— Task to complete —
Repeat the records word for word, beginning with the line containing "Open the Font" and continuing through the line containing "Screen dimensions: 401x248".

═══ Exercise materials ═══

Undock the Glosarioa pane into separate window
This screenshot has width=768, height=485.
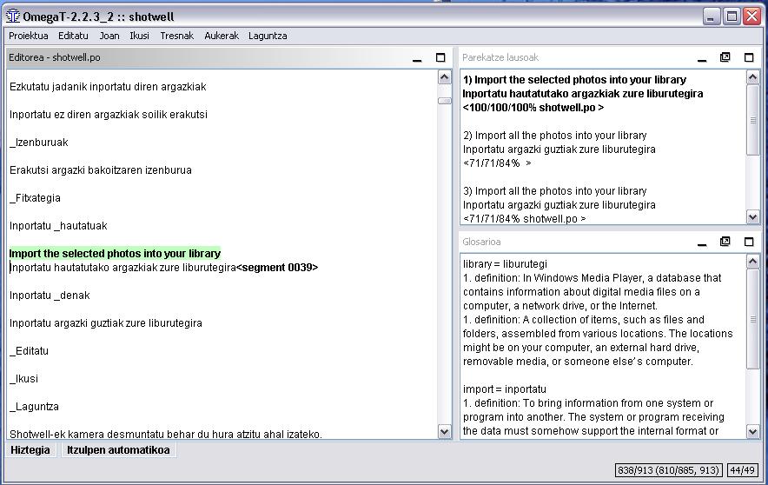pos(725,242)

═══
═══ Exercise materials ═══

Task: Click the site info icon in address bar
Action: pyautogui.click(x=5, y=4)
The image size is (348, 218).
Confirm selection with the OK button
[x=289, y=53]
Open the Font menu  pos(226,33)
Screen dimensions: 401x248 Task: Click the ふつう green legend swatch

═══

— Written solution —
Open the Font menu  pos(226,33)
Screen dimensions: 401x248 Task: Click the ふつう green legend swatch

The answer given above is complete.